══ Supplied entries ══

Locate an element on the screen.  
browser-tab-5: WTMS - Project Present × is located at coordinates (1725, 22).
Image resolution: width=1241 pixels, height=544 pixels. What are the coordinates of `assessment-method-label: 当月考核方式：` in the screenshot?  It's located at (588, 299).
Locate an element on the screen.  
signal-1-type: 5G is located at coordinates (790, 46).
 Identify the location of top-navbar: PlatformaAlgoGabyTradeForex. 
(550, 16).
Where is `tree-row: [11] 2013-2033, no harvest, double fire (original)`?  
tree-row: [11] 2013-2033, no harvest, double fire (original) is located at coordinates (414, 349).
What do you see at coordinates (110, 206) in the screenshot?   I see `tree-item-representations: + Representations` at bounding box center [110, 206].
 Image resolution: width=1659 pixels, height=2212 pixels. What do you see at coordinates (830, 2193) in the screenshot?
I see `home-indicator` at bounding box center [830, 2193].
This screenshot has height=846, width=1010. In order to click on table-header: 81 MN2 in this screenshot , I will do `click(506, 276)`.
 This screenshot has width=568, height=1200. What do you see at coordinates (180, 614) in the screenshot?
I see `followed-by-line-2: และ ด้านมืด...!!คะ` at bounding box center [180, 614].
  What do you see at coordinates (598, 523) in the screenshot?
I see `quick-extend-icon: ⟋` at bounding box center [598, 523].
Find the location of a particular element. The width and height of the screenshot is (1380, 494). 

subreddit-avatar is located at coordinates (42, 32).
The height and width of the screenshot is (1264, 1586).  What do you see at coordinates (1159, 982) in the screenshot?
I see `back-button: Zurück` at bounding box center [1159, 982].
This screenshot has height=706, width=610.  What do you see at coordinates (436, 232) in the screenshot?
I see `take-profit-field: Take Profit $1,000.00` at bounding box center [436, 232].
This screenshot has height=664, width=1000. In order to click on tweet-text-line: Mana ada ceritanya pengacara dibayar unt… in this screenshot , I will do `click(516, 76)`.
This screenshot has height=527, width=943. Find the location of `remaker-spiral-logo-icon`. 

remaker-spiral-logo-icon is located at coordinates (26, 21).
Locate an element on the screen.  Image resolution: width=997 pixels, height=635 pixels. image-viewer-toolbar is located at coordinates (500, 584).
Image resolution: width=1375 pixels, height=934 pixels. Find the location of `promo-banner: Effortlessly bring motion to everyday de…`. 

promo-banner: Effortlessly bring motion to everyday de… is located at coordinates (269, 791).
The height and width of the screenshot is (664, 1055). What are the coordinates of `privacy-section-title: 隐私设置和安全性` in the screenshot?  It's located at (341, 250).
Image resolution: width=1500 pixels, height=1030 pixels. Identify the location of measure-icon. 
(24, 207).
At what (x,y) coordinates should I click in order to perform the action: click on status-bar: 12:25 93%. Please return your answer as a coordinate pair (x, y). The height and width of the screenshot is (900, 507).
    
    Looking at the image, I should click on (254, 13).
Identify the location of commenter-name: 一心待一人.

═══

- Job item -
Could you rewrite these rows as a numbered list, leaving out any blank lines?

- Answer space -
1. Locate an element on the screen.  
2. browser-tab-5: WTMS - Project Present × is located at coordinates (1725, 22).
3. Image resolution: width=1241 pixels, height=544 pixels. What are the coordinates of `assessment-method-label: 当月考核方式：` in the screenshot?  It's located at (588, 299).
4. Locate an element on the screen.  
5. signal-1-type: 5G is located at coordinates (790, 46).
6.  Identify the location of top-navbar: PlatformaAlgoGabyTradeForex. 
7. (550, 16).
8. Where is `tree-row: [11] 2013-2033, no harvest, double fire (original)`?  
9. tree-row: [11] 2013-2033, no harvest, double fire (original) is located at coordinates (414, 349).
10. What do you see at coordinates (110, 206) in the screenshot?   I see `tree-item-representations: + Representations` at bounding box center [110, 206].
11.  Image resolution: width=1659 pixels, height=2212 pixels. What do you see at coordinates (830, 2193) in the screenshot?
12. I see `home-indicator` at bounding box center [830, 2193].
13. This screenshot has height=846, width=1010. In order to click on table-header: 81 MN2 in this screenshot , I will do `click(506, 276)`.
14.  This screenshot has width=568, height=1200. What do you see at coordinates (180, 614) in the screenshot?
15. I see `followed-by-line-2: และ ด้านมืด...!!คะ` at bounding box center [180, 614].
16.   What do you see at coordinates (598, 523) in the screenshot?
17. I see `quick-extend-icon: ⟋` at bounding box center [598, 523].
18. Find the location of a particular element. The width and height of the screenshot is (1380, 494). 
19. subreddit-avatar is located at coordinates (42, 32).
20. The height and width of the screenshot is (1264, 1586).  What do you see at coordinates (1159, 982) in the screenshot?
21. I see `back-button: Zurück` at bounding box center [1159, 982].
22. This screenshot has height=706, width=610.  What do you see at coordinates (436, 232) in the screenshot?
23. I see `take-profit-field: Take Profit $1,000.00` at bounding box center [436, 232].
24. This screenshot has height=664, width=1000. In order to click on tweet-text-line: Mana ada ceritanya pengacara dibayar unt… in this screenshot , I will do `click(516, 76)`.
25. This screenshot has height=527, width=943. Find the location of `remaker-spiral-logo-icon`. 
26. remaker-spiral-logo-icon is located at coordinates (26, 21).
27. Locate an element on the screen.  Image resolution: width=997 pixels, height=635 pixels. image-viewer-toolbar is located at coordinates (500, 584).
28. Image resolution: width=1375 pixels, height=934 pixels. Find the location of `promo-banner: Effortlessly bring motion to everyday de…`. 
29. promo-banner: Effortlessly bring motion to everyday de… is located at coordinates (269, 791).
30. The height and width of the screenshot is (664, 1055). What are the coordinates of `privacy-section-title: 隐私设置和安全性` in the screenshot?  It's located at (341, 250).
31. Image resolution: width=1500 pixels, height=1030 pixels. Identify the location of measure-icon. 
32. (24, 207).
33. At what (x,y) coordinates should I click in order to perform the action: click on status-bar: 12:25 93%. Please return your answer as a coordinate pair (x, y). The height and width of the screenshot is (900, 507).
34.     Looking at the image, I should click on (254, 13).
35. Identify the location of commenter-name: 一心待一人.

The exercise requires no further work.